__Data section__.
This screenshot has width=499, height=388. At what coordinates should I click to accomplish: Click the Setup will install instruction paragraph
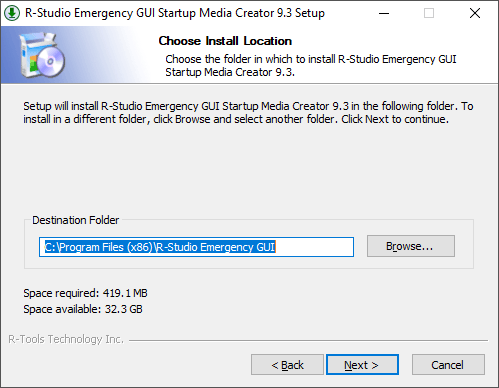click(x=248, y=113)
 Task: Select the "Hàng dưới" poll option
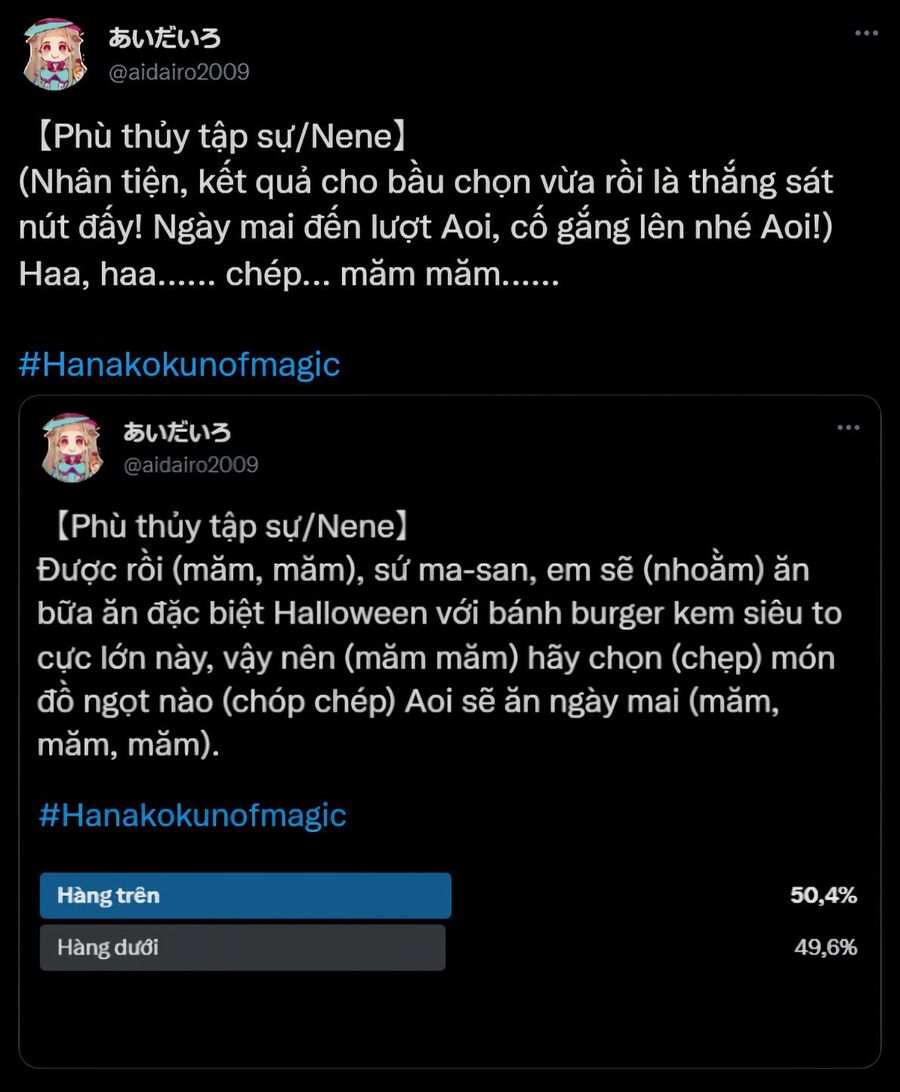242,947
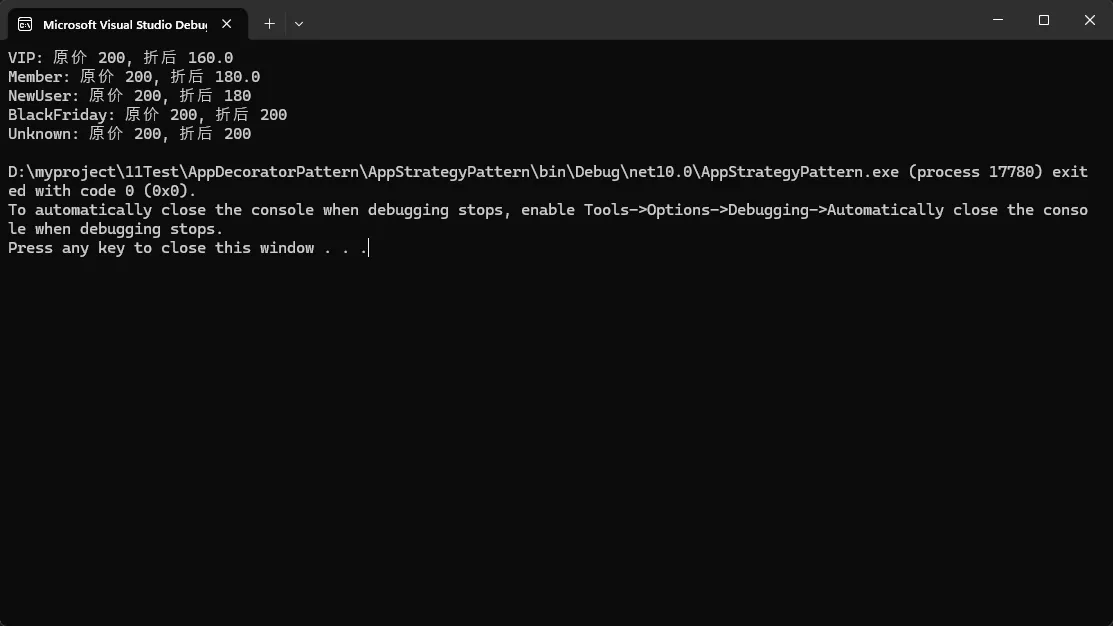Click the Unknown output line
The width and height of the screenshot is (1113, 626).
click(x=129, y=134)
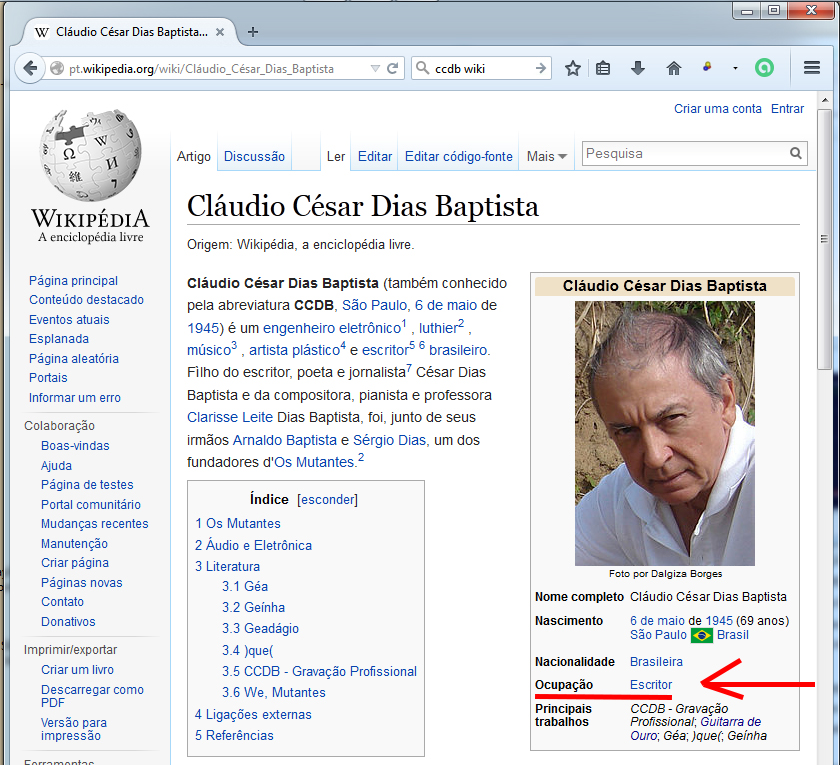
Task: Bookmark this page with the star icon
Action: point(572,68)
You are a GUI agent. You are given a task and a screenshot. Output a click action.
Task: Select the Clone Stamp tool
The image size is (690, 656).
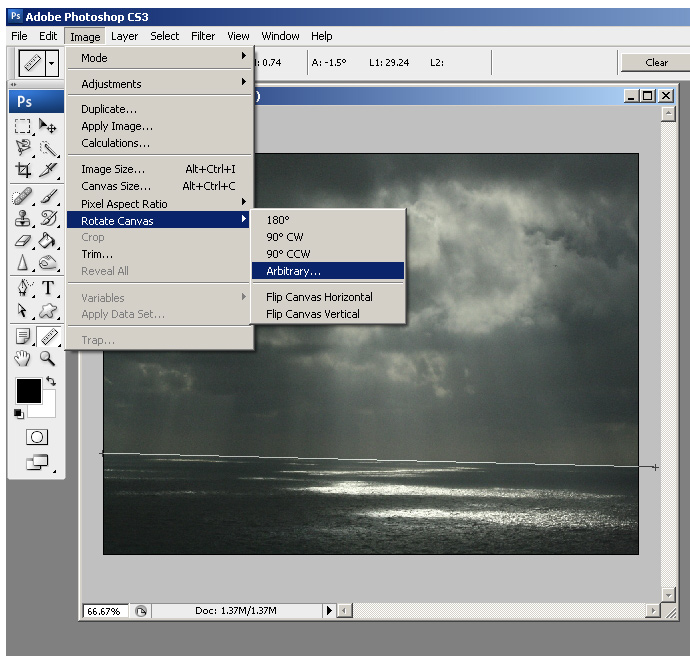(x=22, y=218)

* * *

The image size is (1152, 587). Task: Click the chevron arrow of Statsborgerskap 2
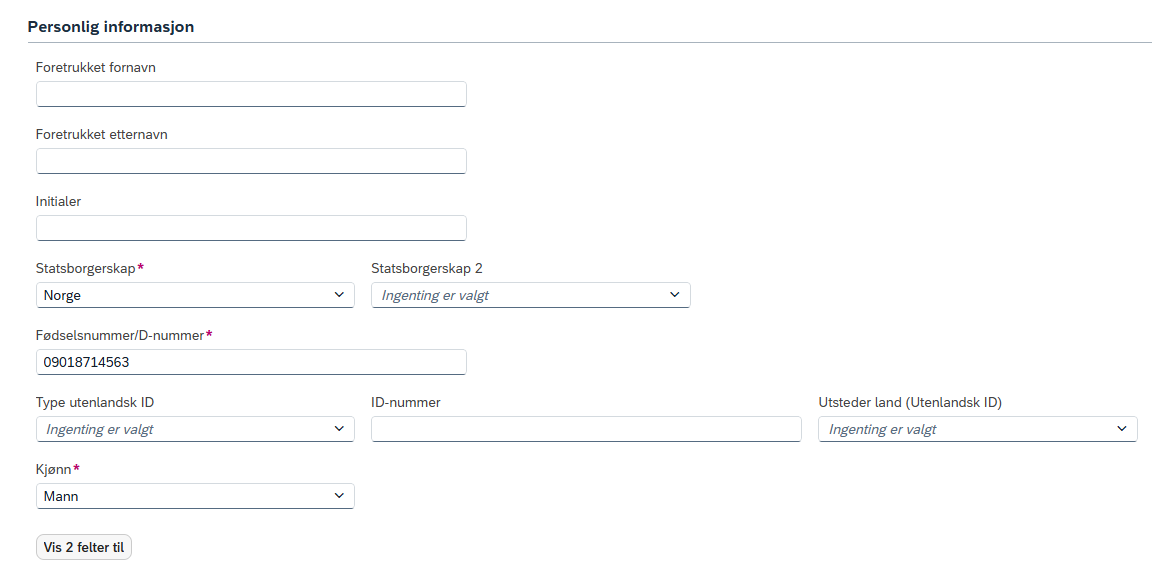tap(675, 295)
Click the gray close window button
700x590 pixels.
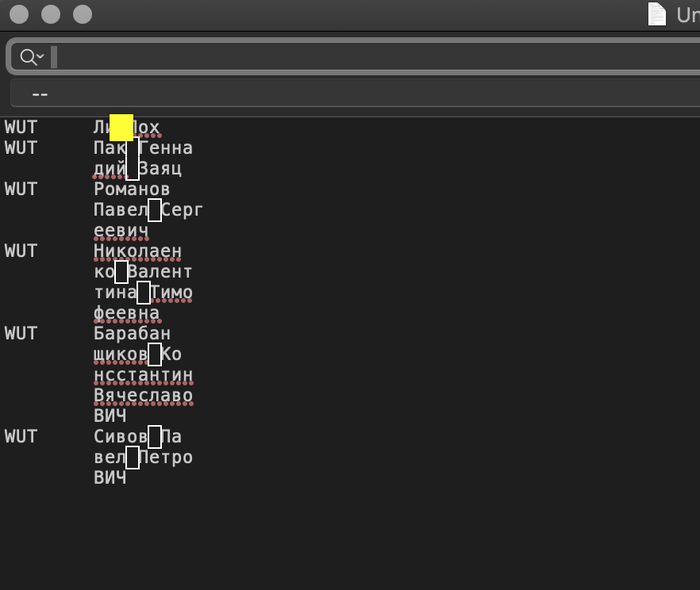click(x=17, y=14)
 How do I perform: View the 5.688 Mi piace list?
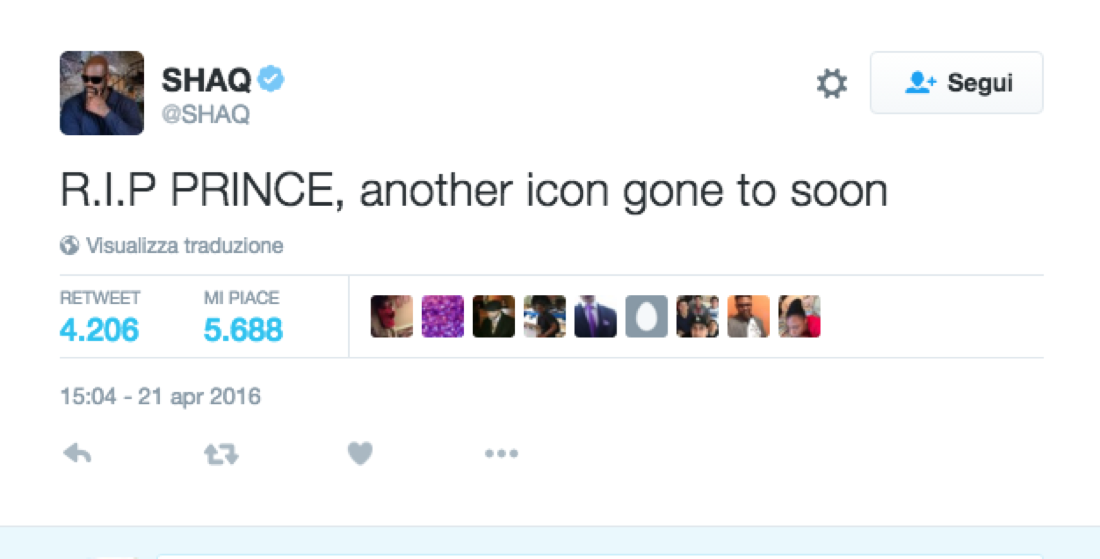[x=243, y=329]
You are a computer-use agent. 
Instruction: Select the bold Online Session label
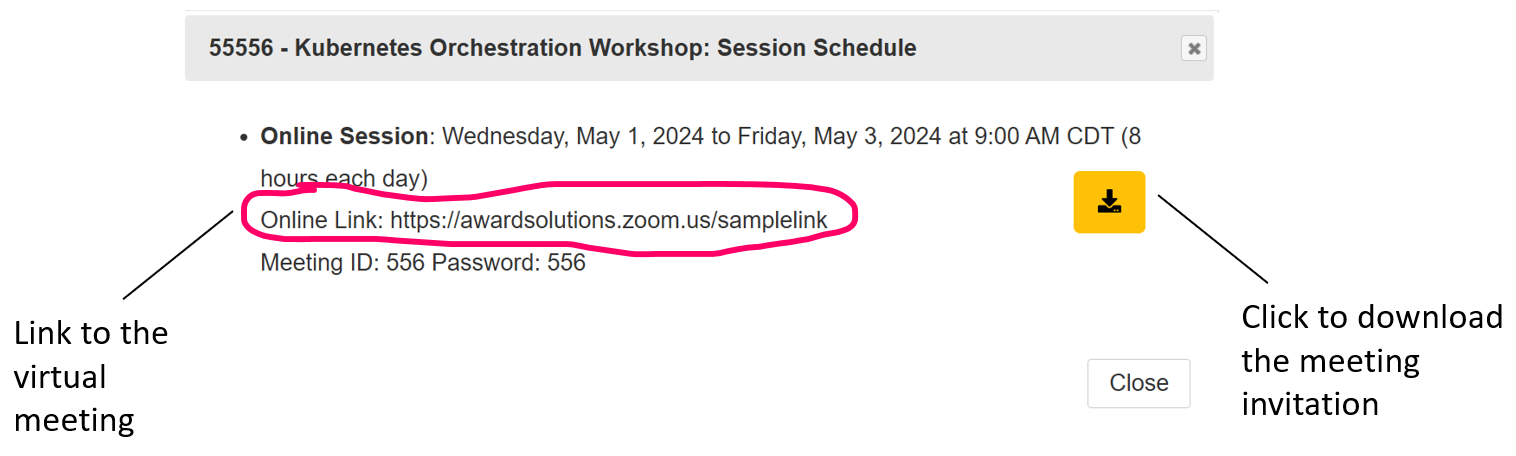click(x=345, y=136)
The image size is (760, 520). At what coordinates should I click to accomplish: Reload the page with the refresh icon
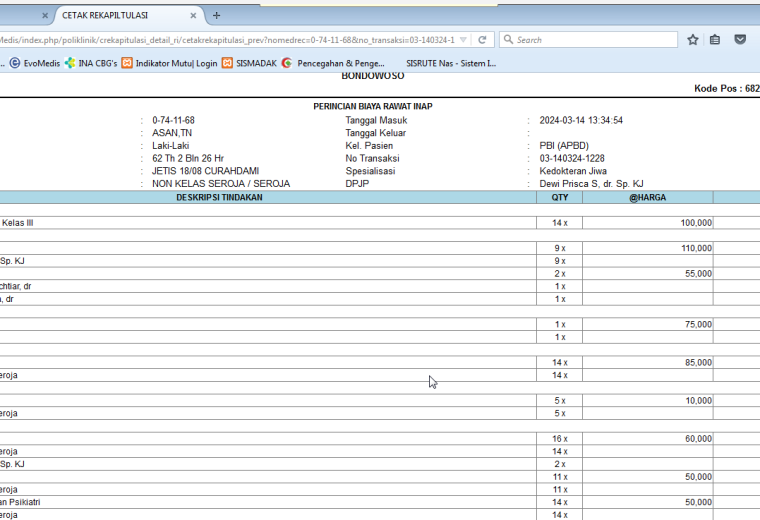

__What this task involves__.
Recast the entries from the line that contains "The image size is (1152, 587)." through the line that contains "[x=243, y=329]" as a Markdown table with the columns Row and Text. Number each row, skip blank lines, and leave the pictures out.

__Task solution__.
| Row | Text |
|---|---|
| 1 | The image size is (1152, 587). Task: Click the chevron arrow of Statsborgerskap 2 |
| 2 | tap(675, 295) |
| 3 | Click the gray close window button |
| 4 | 700x590 pixels. |
| 5 | click(x=17, y=14) |
| 6 |  How do I perform: View the 5.688 Mi piace list? |
| 7 | [x=243, y=329] |